Assignment: Exactly the lines from the opening of the data through the line containing "The width and height of the screenshot is (1285, 614)." should be reproduced, please, with nothing added.

Extracted information:

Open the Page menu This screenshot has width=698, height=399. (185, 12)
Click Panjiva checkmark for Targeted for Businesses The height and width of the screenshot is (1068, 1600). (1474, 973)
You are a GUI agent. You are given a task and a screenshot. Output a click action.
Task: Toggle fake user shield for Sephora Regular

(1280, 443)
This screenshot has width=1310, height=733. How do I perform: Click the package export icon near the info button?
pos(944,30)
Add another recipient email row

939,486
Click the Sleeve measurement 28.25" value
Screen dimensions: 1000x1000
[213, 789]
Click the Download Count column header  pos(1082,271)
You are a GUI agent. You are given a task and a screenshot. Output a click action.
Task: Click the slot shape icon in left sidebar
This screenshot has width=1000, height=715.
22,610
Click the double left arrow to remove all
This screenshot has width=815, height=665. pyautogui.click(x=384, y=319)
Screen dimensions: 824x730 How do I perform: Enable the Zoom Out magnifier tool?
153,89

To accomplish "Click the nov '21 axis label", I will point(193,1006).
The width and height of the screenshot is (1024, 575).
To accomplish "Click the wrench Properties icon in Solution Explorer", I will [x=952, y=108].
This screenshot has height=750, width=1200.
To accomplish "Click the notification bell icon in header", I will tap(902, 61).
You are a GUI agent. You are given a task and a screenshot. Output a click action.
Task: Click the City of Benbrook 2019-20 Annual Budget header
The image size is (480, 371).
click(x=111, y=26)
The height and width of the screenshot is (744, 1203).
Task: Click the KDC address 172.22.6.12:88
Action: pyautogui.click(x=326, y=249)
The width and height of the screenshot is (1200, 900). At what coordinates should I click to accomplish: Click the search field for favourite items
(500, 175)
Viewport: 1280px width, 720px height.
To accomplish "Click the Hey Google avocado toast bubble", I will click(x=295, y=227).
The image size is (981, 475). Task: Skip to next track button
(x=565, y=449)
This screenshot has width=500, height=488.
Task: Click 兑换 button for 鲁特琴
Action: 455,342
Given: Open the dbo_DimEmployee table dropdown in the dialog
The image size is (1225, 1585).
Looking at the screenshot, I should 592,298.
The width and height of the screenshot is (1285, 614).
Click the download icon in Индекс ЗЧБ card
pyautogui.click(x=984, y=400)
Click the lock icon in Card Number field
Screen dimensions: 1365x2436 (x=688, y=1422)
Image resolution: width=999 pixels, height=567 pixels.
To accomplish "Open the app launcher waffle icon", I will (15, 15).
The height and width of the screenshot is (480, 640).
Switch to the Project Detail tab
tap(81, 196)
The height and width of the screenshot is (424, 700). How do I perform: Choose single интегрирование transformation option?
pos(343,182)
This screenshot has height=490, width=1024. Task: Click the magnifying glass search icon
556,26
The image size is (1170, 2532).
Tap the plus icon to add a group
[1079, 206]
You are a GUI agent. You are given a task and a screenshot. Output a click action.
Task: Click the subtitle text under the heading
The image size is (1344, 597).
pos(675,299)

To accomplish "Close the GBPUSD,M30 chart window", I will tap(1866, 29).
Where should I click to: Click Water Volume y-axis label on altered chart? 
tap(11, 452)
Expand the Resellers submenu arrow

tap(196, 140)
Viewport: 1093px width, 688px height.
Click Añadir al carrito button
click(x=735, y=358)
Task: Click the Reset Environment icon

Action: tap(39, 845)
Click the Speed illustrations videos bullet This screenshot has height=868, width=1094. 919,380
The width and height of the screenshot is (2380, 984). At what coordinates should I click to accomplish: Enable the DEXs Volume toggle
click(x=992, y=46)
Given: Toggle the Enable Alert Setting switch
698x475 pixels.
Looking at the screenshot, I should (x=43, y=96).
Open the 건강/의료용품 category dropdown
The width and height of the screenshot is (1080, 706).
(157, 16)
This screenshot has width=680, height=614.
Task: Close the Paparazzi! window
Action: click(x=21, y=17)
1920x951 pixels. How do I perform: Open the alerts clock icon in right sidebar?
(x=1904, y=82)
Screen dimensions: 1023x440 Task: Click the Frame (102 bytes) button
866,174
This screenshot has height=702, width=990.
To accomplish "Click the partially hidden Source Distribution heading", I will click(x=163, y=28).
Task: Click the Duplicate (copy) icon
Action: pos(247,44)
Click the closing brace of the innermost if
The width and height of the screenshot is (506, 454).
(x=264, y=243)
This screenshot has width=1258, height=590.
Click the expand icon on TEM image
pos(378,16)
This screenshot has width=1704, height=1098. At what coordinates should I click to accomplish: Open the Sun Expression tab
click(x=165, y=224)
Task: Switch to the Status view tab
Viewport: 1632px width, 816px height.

Answer area:
Open the Page menu This screenshot has width=698, height=399. (185, 12)
Click Panjiva checkmark for Targeted for Businesses The height and width of the screenshot is (1068, 1600). (1474, 973)
You are a GUI agent. You are given a task and a screenshot. Output a click action.
Task: Toggle fake user shield for Sephora Regular

(1280, 443)
This screenshot has width=1310, height=733. How do I perform: Click the package export icon near the info button?
pos(944,30)
Add another recipient email row

939,486
Click the Sleeve measurement 28.25" value
Screen dimensions: 1000x1000
[213, 789]
Click the Download Count column header  pos(1082,271)
You are a GUI agent. You are given a task and a screenshot. Output a click action.
Task: Click the slot shape icon in left sidebar
This screenshot has width=1000, height=715.
22,610
Click the double left arrow to remove all
This screenshot has width=815, height=665. pyautogui.click(x=384, y=319)
Screen dimensions: 824x730 How do I perform: Enable the Zoom Out magnifier tool?
153,89

To accomplish "Click the nov '21 axis label", I will point(193,1006).
The width and height of the screenshot is (1024, 575).
To accomplish "Click the wrench Properties icon in Solution Explorer", I will [x=952, y=108].
This screenshot has height=750, width=1200.
To accomplish "Click the notification bell icon in header", I will tap(902, 61).
You are a GUI agent. You are given a task and a screenshot. Output a click action.
Task: Click the City of Benbrook 2019-20 Annual Budget header
The image size is (480, 371).
click(x=111, y=26)
The height and width of the screenshot is (744, 1203).
Task: Click the KDC address 172.22.6.12:88
Action: pyautogui.click(x=326, y=249)
The width and height of the screenshot is (1200, 900). At what coordinates should I click to accomplish: Click the search field for favourite items
(500, 175)
Viewport: 1280px width, 720px height.
To accomplish "Click the Hey Google avocado toast bubble", I will click(x=295, y=227).
The image size is (981, 475). Task: Skip to next track button
(x=565, y=449)
This screenshot has width=500, height=488.
Task: Click 兑换 button for 鲁特琴
Action: 455,342
Given: Open the dbo_DimEmployee table dropdown in the dialog
The image size is (1225, 1585).
Looking at the screenshot, I should 592,298.
The width and height of the screenshot is (1285, 614).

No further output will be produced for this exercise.